+++ Entries shown
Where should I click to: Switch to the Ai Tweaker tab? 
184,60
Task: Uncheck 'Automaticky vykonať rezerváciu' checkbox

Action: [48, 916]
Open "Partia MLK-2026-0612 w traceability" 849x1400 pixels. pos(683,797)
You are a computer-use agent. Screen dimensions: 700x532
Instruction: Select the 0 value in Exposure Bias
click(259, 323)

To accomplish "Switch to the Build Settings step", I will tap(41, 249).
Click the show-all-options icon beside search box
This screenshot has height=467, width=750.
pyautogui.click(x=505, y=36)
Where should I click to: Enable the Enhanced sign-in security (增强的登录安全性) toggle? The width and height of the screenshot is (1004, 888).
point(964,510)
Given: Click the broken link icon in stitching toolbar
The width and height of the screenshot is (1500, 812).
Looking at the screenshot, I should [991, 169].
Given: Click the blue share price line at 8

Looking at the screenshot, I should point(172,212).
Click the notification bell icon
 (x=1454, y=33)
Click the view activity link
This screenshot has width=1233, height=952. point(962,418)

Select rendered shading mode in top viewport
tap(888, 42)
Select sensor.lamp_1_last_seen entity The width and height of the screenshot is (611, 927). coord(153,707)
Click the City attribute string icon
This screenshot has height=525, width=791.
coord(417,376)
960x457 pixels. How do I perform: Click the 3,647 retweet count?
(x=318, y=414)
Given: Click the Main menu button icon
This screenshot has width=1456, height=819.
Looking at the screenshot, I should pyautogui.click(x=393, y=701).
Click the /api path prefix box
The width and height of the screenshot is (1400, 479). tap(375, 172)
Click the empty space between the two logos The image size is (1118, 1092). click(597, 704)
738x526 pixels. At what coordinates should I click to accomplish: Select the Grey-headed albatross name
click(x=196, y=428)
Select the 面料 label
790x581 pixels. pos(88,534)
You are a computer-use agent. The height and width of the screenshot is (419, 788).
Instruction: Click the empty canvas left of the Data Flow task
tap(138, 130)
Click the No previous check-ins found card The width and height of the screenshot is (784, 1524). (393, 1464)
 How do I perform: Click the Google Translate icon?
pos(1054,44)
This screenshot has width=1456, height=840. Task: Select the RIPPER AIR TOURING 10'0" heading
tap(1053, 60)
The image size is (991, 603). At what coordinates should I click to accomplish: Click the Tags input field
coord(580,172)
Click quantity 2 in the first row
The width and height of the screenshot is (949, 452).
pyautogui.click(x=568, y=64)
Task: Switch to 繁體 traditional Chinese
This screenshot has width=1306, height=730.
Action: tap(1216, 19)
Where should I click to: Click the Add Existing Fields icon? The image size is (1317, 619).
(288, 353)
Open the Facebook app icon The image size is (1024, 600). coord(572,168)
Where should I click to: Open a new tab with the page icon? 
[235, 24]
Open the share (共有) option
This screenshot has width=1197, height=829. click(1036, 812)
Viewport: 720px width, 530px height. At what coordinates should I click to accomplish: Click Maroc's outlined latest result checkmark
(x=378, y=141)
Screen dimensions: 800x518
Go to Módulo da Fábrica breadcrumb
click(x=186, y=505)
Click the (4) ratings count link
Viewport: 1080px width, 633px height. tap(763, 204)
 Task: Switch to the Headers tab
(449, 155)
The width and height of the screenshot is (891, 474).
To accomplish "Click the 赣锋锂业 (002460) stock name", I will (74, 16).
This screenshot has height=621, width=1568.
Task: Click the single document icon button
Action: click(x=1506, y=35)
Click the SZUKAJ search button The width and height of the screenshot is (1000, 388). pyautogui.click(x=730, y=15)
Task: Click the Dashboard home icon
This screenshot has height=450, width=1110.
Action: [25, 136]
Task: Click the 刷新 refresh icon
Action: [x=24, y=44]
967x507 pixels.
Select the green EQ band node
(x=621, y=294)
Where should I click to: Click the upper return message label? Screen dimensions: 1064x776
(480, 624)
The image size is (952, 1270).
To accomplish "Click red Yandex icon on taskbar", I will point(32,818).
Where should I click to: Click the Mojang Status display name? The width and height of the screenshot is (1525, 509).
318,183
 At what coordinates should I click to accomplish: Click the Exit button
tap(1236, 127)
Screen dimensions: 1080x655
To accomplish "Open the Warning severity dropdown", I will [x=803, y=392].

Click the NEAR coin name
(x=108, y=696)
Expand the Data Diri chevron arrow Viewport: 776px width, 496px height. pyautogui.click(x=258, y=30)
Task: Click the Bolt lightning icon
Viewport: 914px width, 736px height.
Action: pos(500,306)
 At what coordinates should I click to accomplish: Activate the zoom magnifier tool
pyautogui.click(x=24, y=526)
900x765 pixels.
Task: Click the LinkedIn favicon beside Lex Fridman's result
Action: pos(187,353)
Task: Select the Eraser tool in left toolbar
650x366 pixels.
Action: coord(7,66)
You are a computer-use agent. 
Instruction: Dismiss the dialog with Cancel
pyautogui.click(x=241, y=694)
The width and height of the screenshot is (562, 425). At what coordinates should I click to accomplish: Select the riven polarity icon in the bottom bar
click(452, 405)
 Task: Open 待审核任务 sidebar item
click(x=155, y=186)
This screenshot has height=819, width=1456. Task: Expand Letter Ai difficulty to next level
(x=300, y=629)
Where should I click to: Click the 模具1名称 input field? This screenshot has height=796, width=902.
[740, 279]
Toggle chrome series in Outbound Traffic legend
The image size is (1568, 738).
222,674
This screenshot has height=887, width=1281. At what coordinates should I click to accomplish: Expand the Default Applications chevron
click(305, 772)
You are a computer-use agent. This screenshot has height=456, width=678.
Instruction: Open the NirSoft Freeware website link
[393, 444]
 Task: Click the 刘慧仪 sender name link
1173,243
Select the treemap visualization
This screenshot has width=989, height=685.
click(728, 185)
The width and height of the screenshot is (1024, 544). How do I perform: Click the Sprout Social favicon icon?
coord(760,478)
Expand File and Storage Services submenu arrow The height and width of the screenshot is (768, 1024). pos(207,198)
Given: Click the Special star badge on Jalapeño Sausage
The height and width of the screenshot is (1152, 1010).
++++++
• **Assigned task**
Pick from the records each line that contains the word "agent" and show it.

• **Reply to the exercise**
You are a computer-use agent. Screen dimensions: 700x532
You are a computer-use agent. The height and width of the screenshot is (419, 788).
You are a computer-use agent. 
You are a computer-use agent. This screenshot has height=456, width=678.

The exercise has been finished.